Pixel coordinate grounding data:

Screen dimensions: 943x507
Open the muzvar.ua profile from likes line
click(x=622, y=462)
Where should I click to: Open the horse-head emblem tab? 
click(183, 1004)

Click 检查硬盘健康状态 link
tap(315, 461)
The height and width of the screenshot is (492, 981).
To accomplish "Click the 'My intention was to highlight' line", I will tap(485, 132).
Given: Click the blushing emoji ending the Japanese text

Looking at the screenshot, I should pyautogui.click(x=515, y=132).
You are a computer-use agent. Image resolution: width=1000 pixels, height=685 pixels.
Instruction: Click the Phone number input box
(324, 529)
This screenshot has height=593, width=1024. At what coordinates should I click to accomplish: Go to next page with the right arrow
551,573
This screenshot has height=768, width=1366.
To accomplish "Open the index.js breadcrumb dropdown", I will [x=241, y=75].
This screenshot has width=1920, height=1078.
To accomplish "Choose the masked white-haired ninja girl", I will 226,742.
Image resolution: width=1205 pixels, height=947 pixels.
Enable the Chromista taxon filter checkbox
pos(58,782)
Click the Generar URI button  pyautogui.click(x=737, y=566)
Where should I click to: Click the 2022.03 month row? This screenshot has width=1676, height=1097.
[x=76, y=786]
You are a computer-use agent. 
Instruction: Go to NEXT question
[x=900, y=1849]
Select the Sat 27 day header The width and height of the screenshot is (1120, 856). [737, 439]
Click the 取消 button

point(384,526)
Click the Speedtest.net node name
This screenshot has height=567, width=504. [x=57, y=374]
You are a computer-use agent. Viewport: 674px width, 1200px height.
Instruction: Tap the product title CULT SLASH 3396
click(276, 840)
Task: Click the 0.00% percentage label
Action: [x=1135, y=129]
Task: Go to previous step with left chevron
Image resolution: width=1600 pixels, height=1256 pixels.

▸ **AIM OF THE EXERCISE**
Search the entries for the string "Image" and copy each line where it occurs.

▸ **THE COMPLETED TASK**
You are a computer-use agent. Image resolution: width=1000 pixels, height=685 pixels.
Image resolution: width=1205 pixels, height=947 pixels.
Image resolution: width=1600 pixels, height=1256 pixels.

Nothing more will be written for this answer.